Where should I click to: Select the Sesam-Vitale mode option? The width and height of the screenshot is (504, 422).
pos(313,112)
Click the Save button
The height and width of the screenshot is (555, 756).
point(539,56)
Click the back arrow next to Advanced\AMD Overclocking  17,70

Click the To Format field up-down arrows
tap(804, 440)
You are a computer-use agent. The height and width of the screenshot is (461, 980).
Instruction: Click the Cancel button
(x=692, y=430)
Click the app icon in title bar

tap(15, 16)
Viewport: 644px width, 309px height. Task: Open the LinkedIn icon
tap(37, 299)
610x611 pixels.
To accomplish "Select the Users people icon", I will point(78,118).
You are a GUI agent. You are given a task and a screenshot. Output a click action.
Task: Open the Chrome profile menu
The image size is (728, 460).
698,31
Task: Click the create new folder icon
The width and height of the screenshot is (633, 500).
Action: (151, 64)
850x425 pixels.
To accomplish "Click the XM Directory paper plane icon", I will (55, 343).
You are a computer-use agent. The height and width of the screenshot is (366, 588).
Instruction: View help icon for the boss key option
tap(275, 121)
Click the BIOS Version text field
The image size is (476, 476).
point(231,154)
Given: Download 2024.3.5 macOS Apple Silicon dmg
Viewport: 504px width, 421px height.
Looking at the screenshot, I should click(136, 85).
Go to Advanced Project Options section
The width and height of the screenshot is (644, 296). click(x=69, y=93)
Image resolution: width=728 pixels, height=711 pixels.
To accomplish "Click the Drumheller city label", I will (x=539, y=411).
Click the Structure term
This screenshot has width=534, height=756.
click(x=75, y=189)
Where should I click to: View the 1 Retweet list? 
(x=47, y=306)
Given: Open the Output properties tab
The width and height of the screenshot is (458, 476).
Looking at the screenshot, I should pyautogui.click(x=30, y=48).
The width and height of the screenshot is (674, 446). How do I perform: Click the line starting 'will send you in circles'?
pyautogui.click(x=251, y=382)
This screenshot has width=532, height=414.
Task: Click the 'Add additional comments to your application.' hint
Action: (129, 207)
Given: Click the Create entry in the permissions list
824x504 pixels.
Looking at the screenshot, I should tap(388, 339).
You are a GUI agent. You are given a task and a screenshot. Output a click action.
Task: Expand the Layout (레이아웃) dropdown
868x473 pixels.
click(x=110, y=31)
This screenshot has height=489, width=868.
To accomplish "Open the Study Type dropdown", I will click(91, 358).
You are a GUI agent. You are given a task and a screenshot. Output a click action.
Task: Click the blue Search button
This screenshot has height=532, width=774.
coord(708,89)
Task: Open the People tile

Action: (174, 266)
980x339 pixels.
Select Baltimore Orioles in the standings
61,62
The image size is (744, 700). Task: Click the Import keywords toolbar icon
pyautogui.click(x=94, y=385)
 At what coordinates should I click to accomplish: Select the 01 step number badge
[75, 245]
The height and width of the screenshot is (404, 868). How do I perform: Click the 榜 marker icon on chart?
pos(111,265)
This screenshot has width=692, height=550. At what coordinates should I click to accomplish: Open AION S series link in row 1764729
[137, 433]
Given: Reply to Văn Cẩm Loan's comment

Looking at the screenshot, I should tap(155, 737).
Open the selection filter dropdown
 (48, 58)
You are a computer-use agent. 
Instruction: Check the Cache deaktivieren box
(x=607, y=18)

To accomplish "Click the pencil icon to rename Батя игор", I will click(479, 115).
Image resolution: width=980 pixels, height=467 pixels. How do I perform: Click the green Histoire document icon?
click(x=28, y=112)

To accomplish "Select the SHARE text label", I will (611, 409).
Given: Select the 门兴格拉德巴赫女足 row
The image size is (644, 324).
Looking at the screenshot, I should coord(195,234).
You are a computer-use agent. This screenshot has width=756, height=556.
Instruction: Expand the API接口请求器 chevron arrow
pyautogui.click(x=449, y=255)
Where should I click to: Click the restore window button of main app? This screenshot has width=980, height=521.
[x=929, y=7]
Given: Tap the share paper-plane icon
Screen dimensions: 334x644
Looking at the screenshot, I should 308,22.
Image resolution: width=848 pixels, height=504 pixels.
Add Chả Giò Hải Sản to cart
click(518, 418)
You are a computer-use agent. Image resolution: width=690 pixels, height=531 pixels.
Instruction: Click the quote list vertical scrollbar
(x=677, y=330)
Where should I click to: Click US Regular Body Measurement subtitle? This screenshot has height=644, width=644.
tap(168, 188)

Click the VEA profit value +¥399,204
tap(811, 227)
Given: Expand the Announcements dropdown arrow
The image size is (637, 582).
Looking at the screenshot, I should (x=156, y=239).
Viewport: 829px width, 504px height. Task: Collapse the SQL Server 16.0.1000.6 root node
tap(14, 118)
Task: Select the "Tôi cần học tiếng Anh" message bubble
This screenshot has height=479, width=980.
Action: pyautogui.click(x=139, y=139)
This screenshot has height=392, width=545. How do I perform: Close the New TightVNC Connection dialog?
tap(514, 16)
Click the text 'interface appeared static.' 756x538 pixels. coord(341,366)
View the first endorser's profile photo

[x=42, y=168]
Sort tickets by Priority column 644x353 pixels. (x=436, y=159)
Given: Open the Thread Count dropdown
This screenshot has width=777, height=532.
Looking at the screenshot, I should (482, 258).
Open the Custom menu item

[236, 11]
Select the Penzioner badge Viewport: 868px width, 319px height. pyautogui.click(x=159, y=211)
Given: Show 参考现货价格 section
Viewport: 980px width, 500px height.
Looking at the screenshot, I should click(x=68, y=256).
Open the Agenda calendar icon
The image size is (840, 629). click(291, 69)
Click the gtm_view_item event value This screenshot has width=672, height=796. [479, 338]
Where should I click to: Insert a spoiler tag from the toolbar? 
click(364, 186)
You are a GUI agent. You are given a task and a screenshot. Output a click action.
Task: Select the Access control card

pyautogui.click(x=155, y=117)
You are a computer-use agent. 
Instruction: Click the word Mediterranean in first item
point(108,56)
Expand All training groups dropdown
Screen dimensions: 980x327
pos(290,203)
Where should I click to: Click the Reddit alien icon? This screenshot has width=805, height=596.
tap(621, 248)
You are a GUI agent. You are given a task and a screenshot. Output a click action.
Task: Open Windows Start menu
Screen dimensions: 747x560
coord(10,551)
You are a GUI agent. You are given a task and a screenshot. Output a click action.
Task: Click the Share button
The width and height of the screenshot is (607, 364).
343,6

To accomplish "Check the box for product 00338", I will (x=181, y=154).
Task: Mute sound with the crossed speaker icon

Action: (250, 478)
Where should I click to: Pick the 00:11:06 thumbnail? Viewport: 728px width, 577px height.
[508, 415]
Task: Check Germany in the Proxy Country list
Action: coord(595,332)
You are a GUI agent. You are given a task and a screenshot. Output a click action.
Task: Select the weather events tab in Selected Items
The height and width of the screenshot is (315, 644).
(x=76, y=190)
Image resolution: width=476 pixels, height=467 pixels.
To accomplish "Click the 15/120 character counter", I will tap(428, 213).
------------------------------------
Show, from the listing above, every line holding the word "plane".

### Exercise result
To accomplish "Click the XM Directory paper plane icon", I will (55, 343).
Given: Tap the share paper-plane icon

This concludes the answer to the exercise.